:: INFORMATION GIVEN ::
-*-*-

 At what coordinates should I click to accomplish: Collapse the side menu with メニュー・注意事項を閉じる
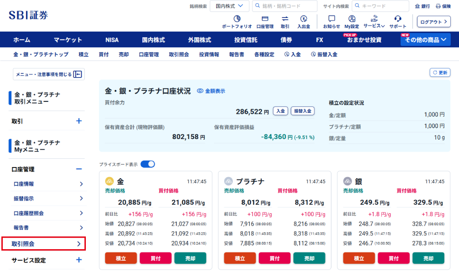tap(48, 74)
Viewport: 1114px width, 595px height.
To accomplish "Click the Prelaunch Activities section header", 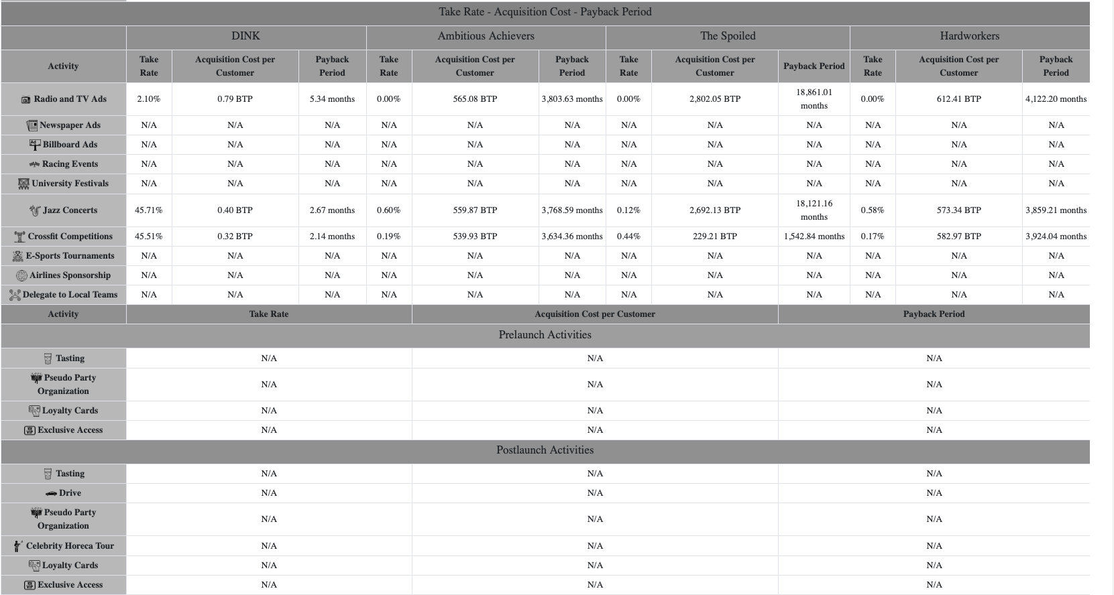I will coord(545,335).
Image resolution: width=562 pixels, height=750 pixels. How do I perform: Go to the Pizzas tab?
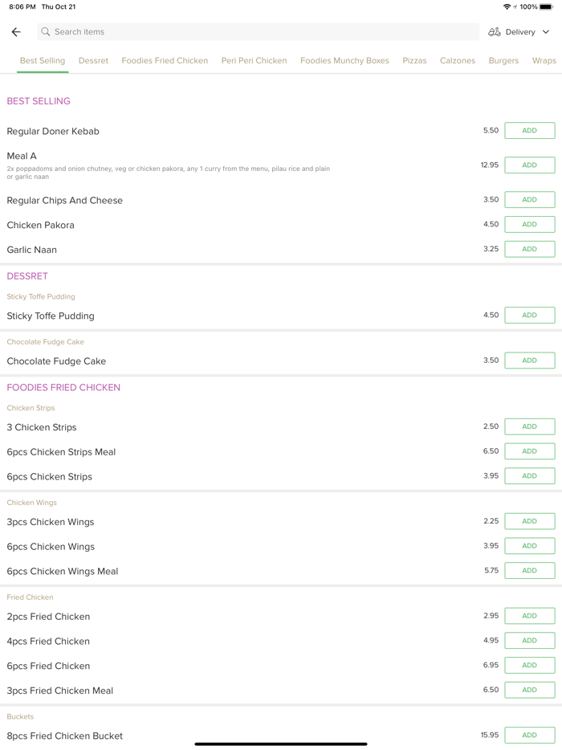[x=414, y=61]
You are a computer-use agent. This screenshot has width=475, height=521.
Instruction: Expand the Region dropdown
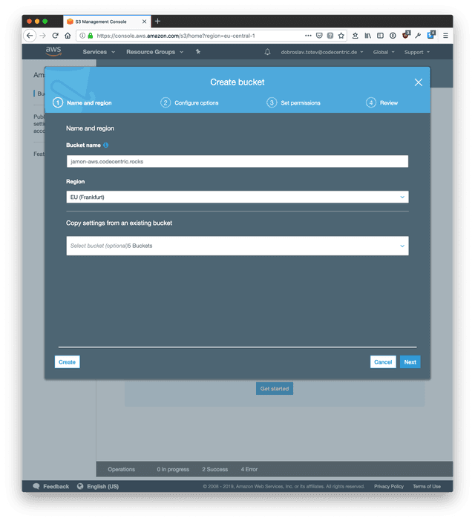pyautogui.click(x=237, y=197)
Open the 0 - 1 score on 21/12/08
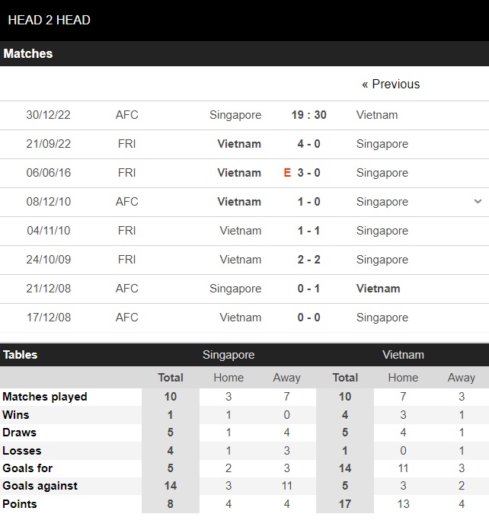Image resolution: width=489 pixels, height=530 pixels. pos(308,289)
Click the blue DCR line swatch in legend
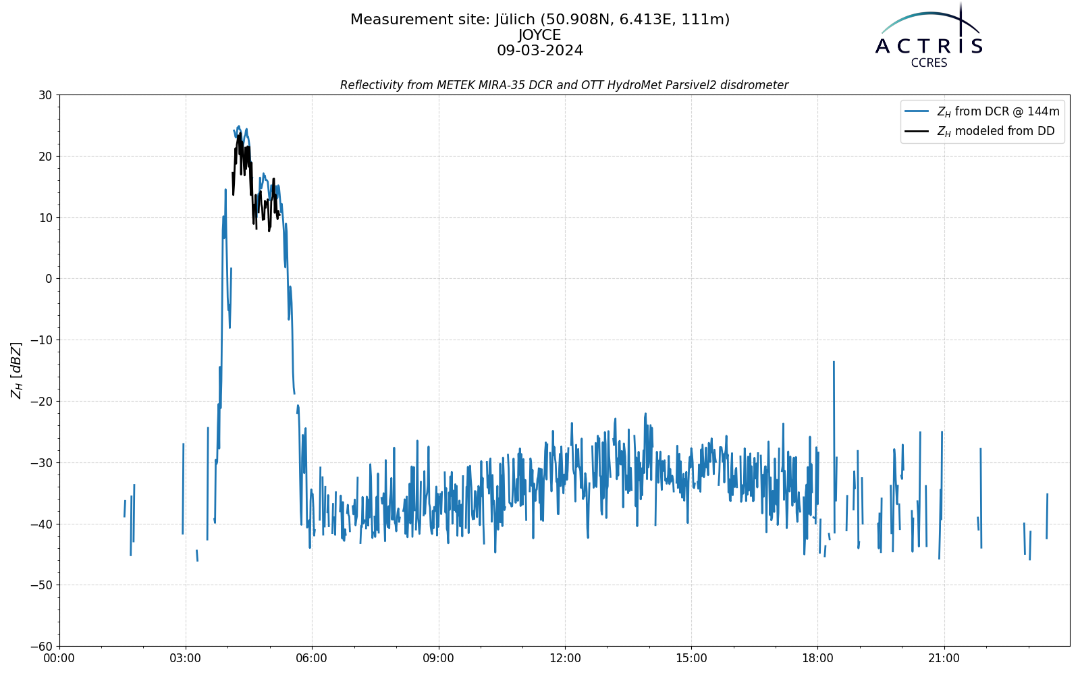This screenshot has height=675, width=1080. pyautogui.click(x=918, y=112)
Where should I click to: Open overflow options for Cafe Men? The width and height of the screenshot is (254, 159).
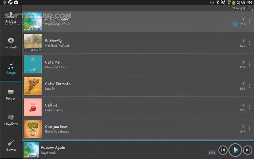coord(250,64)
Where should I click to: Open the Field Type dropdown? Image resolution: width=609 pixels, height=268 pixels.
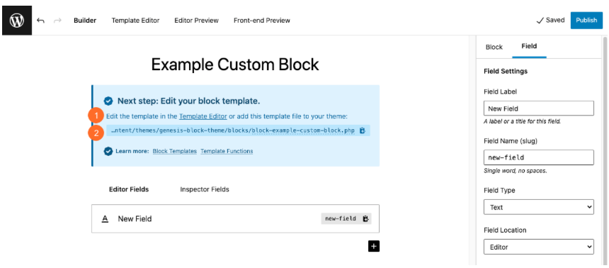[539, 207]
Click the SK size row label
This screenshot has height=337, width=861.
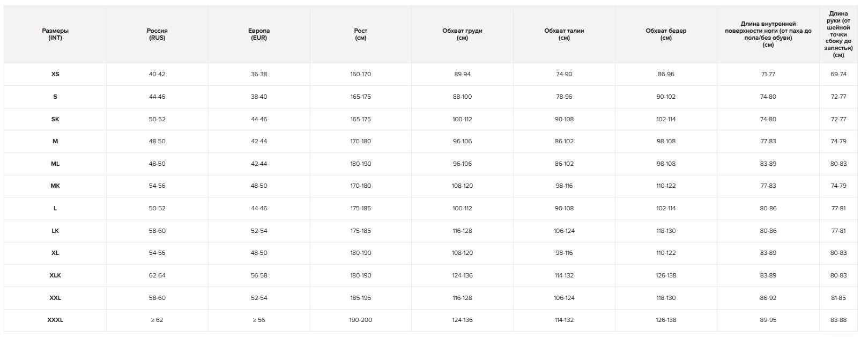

-*-*-

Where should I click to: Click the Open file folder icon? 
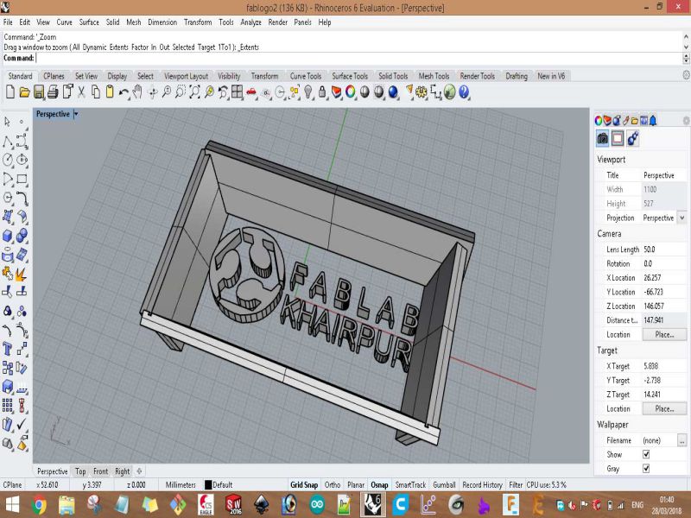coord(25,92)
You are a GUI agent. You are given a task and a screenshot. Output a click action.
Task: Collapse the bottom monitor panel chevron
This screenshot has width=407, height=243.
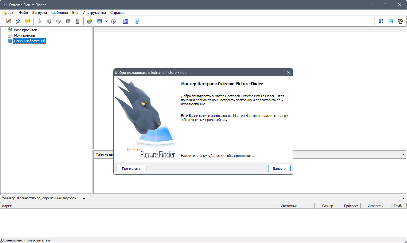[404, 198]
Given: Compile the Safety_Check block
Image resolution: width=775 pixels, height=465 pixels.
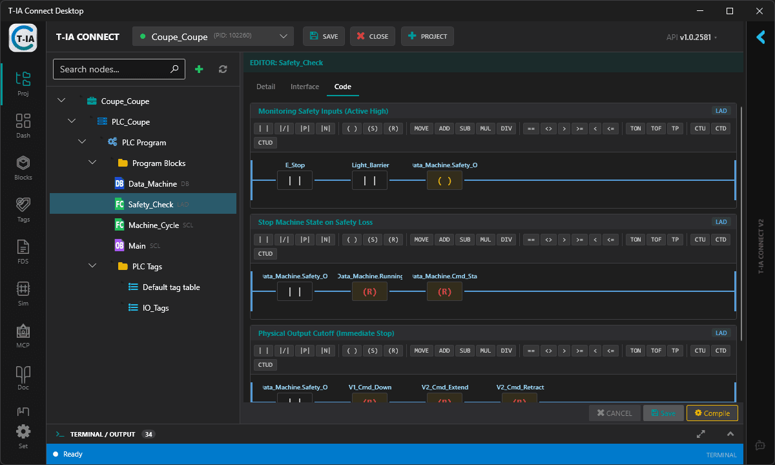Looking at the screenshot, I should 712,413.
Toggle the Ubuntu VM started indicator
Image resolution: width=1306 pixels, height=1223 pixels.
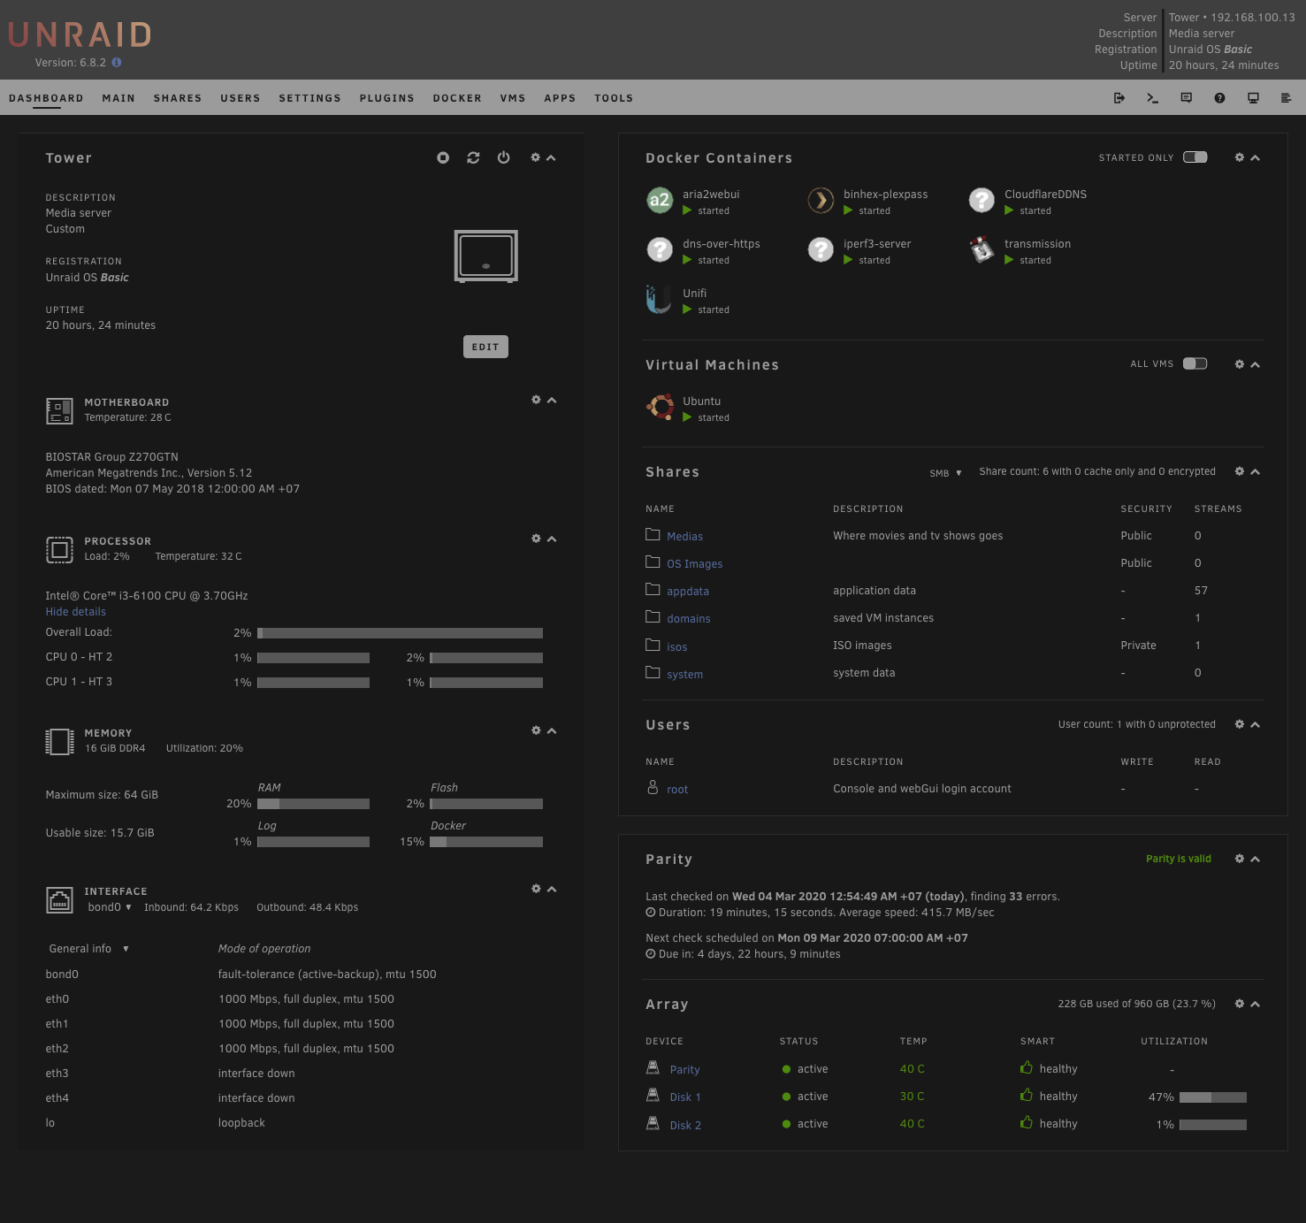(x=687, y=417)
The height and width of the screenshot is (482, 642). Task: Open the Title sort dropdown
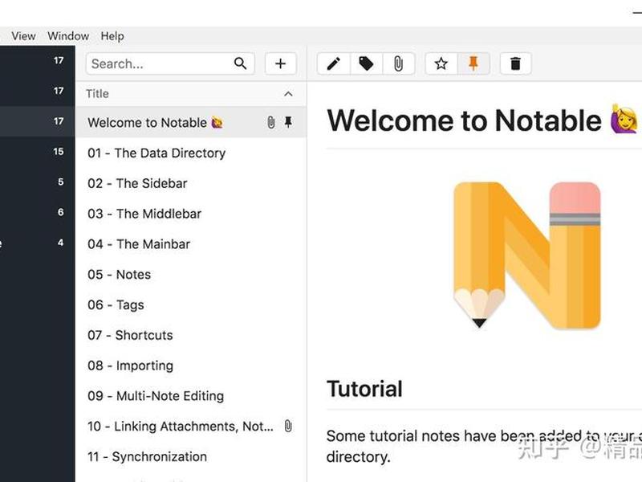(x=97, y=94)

-*-*-

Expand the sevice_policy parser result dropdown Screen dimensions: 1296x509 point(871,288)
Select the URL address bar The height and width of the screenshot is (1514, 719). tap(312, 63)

-*-*-

:: TASK ::
Copy exactly, without pictures, the lines above from the one with "Click the blue DCR line swatch in legend" down to the one with "This screenshot has height=337, width=861.", inclusive.

:: TASK OUTPUT ::
Click the blue DCR line swatch in legend
This screenshot has height=675, width=1080. pyautogui.click(x=918, y=112)
Where should I click to: Open overflow options for Cafe Men? The width and height of the screenshot is (254, 159).
coord(250,64)
Where should I click to: Open the Field Type dropdown? Image resolution: width=609 pixels, height=268 pixels.
[539, 207]
Click the SK size row label
This screenshot has height=337, width=861.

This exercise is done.